Report each line of the material below that contains the string "video", copying every such line in full.

(Pointing entries for documents and screenshots)
────

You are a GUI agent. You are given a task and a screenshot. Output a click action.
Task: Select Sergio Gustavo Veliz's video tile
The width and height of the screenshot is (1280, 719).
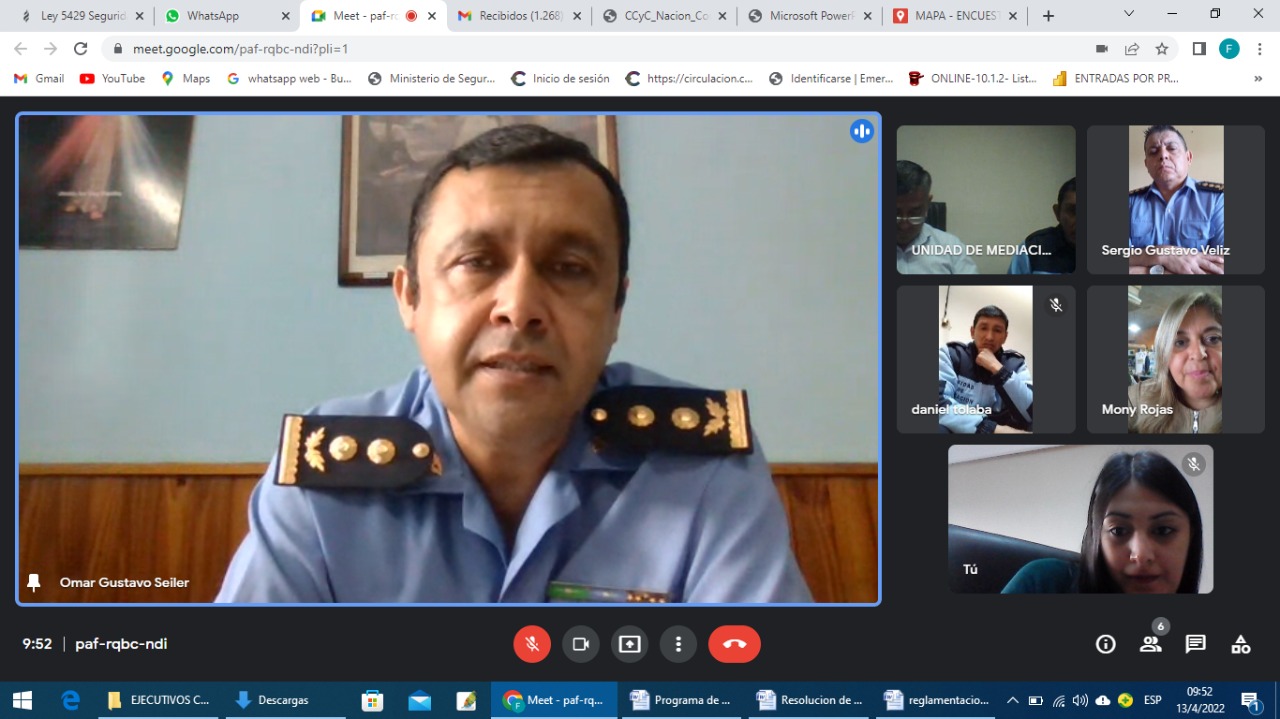tap(1175, 199)
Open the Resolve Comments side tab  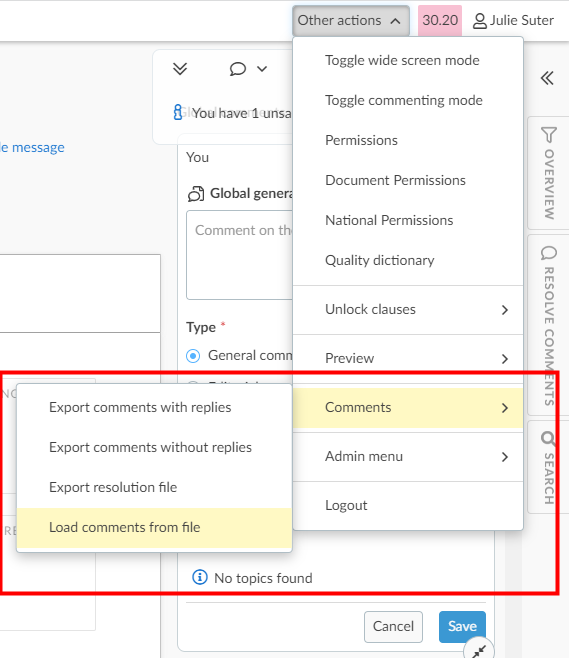point(548,325)
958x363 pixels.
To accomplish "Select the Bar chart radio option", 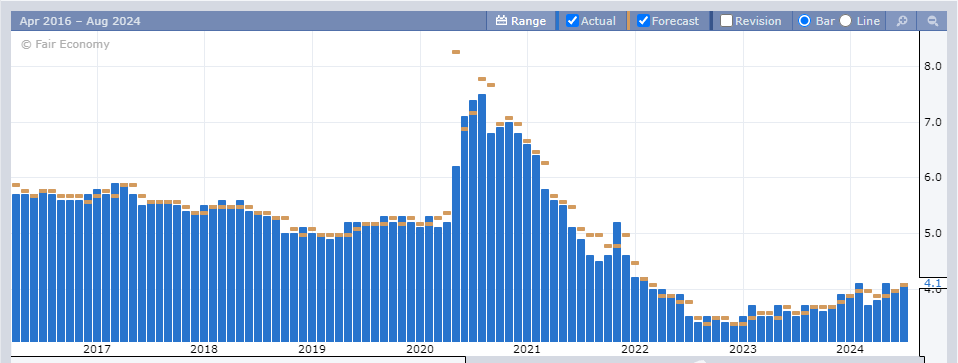I will point(805,21).
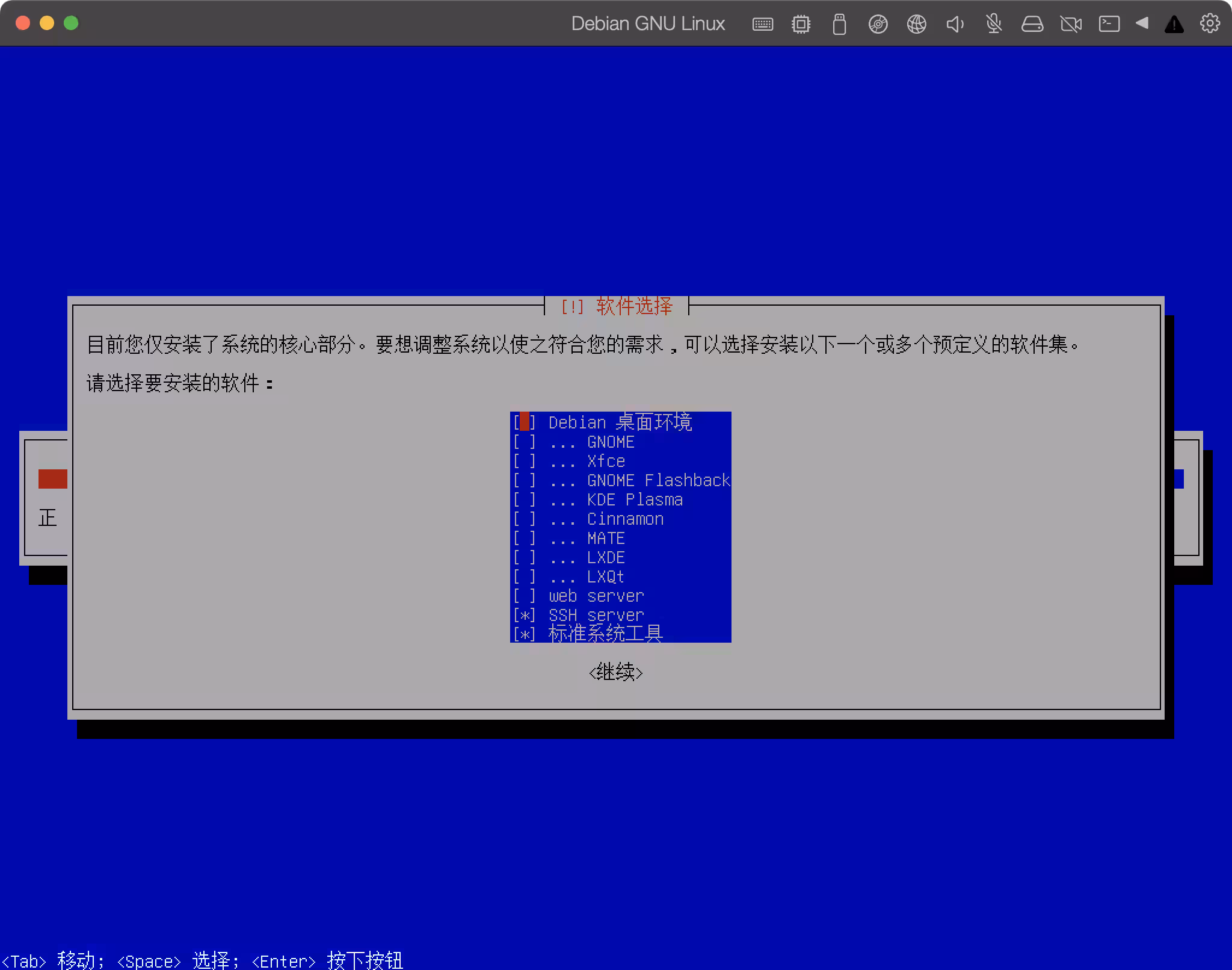Open the terminal console icon

(1109, 24)
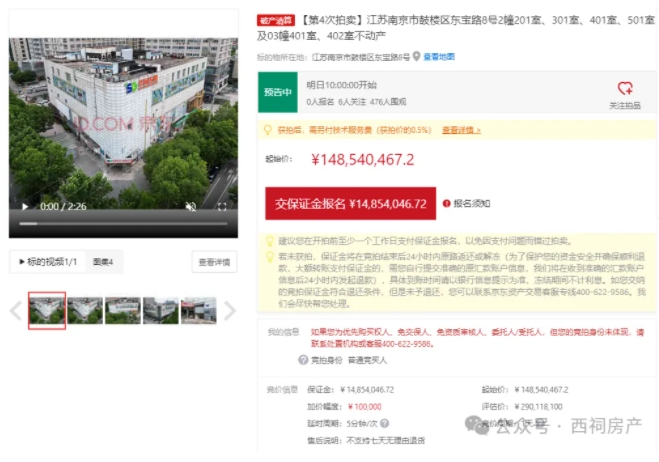This screenshot has height=462, width=659.
Task: Play the property video
Action: (25, 207)
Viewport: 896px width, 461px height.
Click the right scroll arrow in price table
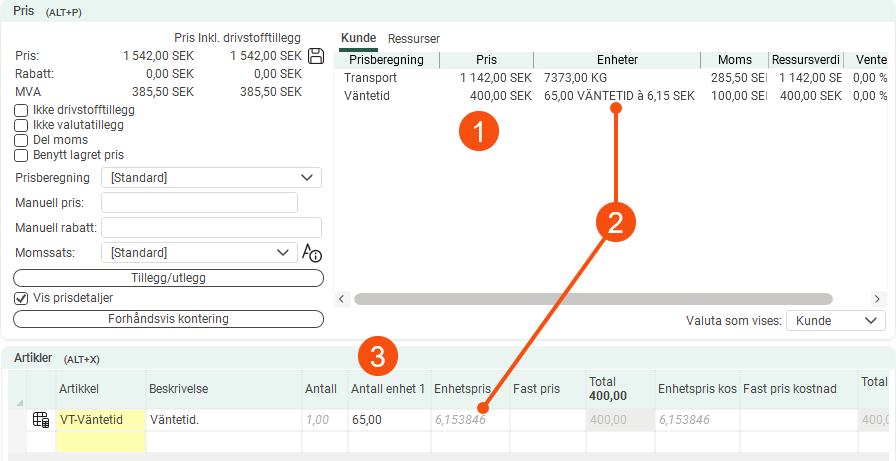(877, 299)
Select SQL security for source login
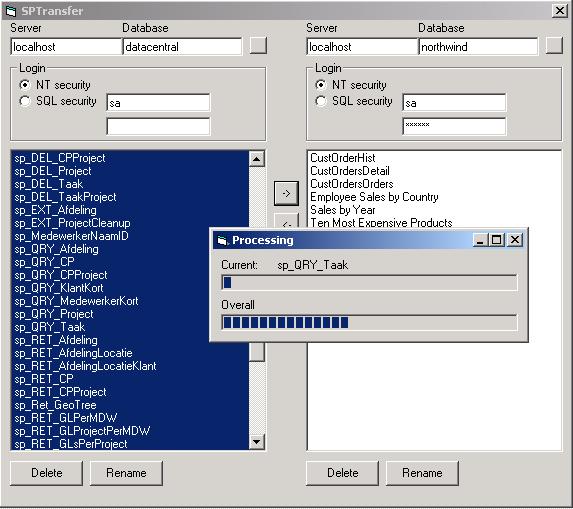Screen dimensions: 573x509 click(x=25, y=101)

────

Final result ▸
Task: Select Sergio Gustavo Veliz's video tile
Task: Play the property video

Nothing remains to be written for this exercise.